EXERCISE PASSAGE ::
Oh man. It’s some more “Band you can Believe In” musical antics from Tangerines‘ debut album Into the Flophouse, which is essentially an overdose-tier Velvet Underground, Strokes and Rolling Stones speedball beamed straight from sunny, gentrified South London.
The album begins with single ‘Peckham Boys‘. I assumed it almost certainly referred to a load of twats in lumber jackets and straw hats, with wads full of mum and dad’s cash to throw about on vodka-infused chickpea sliders in urban outdoor spaces on top floors of car parks, rather than the South London gang.
However, on the song frontman Gareth Hoskins has this to say: “The irony is, it’s not entirely about THE Peckham boys as such, it’s more fixated on a moment in time; the rough times, the boredom, lack of funding, the shortage of affordable housing, the culture and the downwards battle that any individual faces. …Here they come, and here we all come.”

SUPPLIED ENTRIES ::

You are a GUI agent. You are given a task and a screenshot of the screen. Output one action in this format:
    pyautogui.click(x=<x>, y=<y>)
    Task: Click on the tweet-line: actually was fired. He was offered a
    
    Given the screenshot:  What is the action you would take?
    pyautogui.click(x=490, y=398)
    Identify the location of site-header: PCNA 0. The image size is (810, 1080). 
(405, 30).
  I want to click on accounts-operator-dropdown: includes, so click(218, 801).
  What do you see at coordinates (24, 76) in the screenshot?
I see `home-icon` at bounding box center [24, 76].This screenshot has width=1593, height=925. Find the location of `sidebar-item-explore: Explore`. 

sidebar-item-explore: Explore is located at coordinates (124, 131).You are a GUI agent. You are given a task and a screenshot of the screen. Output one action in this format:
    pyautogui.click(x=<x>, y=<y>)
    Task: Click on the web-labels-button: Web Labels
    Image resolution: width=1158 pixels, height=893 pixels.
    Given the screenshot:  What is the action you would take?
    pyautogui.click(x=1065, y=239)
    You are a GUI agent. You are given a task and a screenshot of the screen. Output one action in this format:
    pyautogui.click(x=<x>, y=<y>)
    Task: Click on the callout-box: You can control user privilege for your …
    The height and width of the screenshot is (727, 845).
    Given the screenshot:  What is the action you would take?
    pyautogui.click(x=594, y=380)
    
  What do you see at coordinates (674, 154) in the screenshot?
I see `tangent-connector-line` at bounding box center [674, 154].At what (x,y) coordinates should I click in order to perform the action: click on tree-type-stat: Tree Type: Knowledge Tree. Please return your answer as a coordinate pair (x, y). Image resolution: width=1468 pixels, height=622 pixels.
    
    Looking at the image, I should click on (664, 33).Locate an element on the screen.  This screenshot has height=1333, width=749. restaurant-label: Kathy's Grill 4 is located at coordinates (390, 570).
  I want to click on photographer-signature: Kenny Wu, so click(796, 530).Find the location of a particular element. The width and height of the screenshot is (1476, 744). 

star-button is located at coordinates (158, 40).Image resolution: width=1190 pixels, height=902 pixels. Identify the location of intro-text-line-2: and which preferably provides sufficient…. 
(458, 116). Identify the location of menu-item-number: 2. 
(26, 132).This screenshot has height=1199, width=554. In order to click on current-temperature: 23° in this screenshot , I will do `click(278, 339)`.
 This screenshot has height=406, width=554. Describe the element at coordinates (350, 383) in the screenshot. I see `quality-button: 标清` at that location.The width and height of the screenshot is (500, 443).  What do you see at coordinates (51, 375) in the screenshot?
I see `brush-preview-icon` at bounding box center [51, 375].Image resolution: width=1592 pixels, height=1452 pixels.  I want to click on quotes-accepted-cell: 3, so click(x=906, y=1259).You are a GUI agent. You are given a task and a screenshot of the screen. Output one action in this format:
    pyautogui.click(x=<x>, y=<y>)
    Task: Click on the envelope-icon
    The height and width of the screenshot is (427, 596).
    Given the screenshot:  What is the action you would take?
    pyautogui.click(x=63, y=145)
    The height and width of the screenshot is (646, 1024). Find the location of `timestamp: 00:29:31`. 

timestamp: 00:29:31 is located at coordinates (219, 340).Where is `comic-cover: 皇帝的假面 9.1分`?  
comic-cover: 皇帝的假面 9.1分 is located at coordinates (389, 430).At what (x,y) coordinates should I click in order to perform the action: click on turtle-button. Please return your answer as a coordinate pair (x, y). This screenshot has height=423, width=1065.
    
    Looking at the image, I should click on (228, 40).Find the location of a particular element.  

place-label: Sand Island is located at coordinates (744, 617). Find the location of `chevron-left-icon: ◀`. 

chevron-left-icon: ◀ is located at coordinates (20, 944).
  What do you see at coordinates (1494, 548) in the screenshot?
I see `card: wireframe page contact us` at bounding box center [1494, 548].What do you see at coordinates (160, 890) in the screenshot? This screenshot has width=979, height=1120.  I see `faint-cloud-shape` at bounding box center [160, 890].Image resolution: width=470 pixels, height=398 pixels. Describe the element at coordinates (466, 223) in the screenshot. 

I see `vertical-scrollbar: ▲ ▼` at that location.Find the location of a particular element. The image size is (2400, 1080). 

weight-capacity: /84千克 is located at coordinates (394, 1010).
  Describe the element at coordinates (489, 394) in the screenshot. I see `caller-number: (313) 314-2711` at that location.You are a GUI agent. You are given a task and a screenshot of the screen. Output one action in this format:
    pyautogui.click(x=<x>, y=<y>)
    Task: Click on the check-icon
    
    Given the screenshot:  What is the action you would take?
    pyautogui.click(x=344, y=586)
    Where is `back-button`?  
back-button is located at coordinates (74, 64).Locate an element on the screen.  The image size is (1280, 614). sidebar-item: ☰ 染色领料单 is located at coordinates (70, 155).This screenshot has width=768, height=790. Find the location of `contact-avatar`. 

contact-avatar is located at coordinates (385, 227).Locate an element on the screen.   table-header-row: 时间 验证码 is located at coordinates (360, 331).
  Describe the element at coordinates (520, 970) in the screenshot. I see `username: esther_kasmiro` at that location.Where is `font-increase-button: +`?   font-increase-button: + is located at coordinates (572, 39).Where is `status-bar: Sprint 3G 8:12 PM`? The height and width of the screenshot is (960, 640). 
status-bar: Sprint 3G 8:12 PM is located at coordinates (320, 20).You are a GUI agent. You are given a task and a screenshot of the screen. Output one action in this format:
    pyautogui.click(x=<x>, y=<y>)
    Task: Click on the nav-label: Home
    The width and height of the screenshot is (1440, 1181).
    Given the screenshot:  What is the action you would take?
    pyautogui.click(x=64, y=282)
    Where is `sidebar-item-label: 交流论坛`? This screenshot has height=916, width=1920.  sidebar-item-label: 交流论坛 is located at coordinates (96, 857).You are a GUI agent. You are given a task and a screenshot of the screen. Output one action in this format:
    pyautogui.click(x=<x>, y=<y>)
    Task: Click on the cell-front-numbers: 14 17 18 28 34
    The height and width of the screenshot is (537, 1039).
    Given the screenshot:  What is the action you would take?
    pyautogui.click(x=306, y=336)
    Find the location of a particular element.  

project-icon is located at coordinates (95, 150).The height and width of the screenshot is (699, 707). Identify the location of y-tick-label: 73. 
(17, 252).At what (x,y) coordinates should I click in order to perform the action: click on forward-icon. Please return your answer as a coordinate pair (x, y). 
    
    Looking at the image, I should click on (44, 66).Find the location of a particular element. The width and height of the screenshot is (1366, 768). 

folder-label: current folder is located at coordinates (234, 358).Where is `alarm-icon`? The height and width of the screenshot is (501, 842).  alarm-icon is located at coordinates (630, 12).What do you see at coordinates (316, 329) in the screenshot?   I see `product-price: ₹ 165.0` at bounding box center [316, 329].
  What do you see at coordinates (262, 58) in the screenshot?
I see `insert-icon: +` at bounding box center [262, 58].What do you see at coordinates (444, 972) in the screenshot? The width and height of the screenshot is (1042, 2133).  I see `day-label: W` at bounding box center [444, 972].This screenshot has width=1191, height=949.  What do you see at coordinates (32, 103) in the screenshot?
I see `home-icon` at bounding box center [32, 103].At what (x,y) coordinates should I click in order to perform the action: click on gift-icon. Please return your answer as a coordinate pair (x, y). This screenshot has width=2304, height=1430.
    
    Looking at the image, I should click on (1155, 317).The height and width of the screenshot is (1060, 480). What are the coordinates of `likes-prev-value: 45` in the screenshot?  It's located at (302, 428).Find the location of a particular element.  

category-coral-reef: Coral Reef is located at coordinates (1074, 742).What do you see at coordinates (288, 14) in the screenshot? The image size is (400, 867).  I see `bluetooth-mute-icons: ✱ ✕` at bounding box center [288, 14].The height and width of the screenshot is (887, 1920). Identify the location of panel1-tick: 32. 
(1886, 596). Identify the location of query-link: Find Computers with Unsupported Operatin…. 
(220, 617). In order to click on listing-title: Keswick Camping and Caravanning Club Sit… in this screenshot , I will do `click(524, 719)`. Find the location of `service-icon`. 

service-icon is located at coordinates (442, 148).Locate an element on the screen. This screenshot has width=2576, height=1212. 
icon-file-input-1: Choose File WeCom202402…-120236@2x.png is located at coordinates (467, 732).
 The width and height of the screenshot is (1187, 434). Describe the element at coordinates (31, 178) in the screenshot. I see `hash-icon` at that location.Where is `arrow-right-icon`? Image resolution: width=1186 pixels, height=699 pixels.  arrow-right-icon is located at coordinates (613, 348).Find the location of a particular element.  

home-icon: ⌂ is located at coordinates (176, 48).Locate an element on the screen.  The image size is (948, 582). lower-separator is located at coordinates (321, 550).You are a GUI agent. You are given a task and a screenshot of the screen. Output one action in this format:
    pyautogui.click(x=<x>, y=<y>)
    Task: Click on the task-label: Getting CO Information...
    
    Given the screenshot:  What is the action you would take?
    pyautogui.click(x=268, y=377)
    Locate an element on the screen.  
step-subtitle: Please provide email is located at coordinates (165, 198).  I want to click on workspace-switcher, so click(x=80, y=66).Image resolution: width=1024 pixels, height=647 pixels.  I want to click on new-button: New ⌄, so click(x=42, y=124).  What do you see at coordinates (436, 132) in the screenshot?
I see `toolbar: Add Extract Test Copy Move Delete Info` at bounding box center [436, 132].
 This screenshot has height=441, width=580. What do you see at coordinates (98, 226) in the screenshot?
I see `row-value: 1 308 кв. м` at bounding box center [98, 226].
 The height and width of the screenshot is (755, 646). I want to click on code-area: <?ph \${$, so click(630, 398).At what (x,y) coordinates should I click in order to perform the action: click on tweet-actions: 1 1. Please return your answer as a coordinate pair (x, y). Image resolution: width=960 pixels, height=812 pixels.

PROBLEM DETAILS :: Repeat word for word everything in the album review from "Oh man. It’s" down to "gentrified South London.". The records stand apart from the album review and don't belong to it.

WRITTEN ANSWER ::
Oh man. It’s some more “Band you can Believe In” musical antics from Tangerines‘ debut album Into the Flophouse, which is essentially an overdose-tier Velvet Underground, Strokes and Rolling Stones speedball beamed straight from sunny, gentrified South London.